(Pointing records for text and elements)
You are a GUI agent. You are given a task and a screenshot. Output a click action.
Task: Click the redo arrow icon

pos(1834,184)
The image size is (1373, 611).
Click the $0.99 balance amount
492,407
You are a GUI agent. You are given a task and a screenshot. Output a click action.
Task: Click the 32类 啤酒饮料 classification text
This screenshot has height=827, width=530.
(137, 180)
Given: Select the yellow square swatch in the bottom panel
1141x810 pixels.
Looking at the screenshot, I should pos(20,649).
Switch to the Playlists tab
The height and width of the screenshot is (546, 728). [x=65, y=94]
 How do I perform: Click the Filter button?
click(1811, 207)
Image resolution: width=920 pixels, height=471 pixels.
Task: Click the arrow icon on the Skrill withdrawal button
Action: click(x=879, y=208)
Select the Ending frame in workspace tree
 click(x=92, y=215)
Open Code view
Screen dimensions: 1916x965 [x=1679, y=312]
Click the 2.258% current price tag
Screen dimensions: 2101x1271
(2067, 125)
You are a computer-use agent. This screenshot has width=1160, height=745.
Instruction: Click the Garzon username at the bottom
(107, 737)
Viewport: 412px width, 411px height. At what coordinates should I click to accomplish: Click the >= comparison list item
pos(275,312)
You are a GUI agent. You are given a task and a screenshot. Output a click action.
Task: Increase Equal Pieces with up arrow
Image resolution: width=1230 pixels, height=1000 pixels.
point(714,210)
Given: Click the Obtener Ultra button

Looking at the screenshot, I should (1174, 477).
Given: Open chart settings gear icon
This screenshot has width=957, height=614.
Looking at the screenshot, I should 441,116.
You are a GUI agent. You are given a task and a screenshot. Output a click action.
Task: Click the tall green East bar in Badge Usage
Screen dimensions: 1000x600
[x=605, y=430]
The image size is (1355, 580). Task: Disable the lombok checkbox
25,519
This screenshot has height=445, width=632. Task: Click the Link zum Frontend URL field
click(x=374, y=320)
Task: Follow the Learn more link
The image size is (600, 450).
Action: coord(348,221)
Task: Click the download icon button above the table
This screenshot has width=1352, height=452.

■ **What is needed**:
Revise the material above by changing each "GUI agent" to "interface agent" and leaving everything else unchanged.

■ **Reply**:
You are a interface agent. You are given a task and a screenshot. Output a click action.
Task: Click the redo arrow icon

pos(1834,184)
The image size is (1373, 611).
Click the $0.99 balance amount
492,407
You are a interface agent. You are given a task and a screenshot. Output a click action.
Task: Click the 32类 啤酒饮料 classification text
This screenshot has height=827, width=530.
(137, 180)
Given: Select the yellow square swatch in the bottom panel
1141x810 pixels.
Looking at the screenshot, I should pos(20,649).
Switch to the Playlists tab
The height and width of the screenshot is (546, 728). [x=65, y=94]
 How do I perform: Click the Filter button?
click(1811, 207)
Image resolution: width=920 pixels, height=471 pixels.
Task: Click the arrow icon on the Skrill withdrawal button
Action: click(x=879, y=208)
Select the Ending frame in workspace tree
 click(x=92, y=215)
Open Code view
Screen dimensions: 1916x965 [x=1679, y=312]
Click the 2.258% current price tag
Screen dimensions: 2101x1271
(2067, 125)
You are a computer-use agent. This screenshot has width=1160, height=745.
Instruction: Click the Garzon username at the bottom
(107, 737)
Viewport: 412px width, 411px height. At what coordinates should I click to accomplish: Click the >= comparison list item
pos(275,312)
You are a interface agent. You are given a task and a screenshot. Output a click action.
Task: Increase Equal Pieces with up arrow
Image resolution: width=1230 pixels, height=1000 pixels.
point(714,210)
Given: Click the Obtener Ultra button

Looking at the screenshot, I should (1174, 477).
Given: Open chart settings gear icon
This screenshot has width=957, height=614.
Looking at the screenshot, I should 441,116.
You are a interface agent. You are given a task and a screenshot. Output a click action.
Task: Click the tall green East bar in Badge Usage
Screen dimensions: 1000x600
[x=605, y=430]
The image size is (1355, 580). Task: Disable the lombok checkbox
25,519
This screenshot has height=445, width=632. Task: Click the Link zum Frontend URL field
click(x=374, y=320)
Task: Follow the Learn more link
The image size is (600, 450).
Action: coord(348,221)
Task: Click the download icon button above the table
This screenshot has width=1352, height=452.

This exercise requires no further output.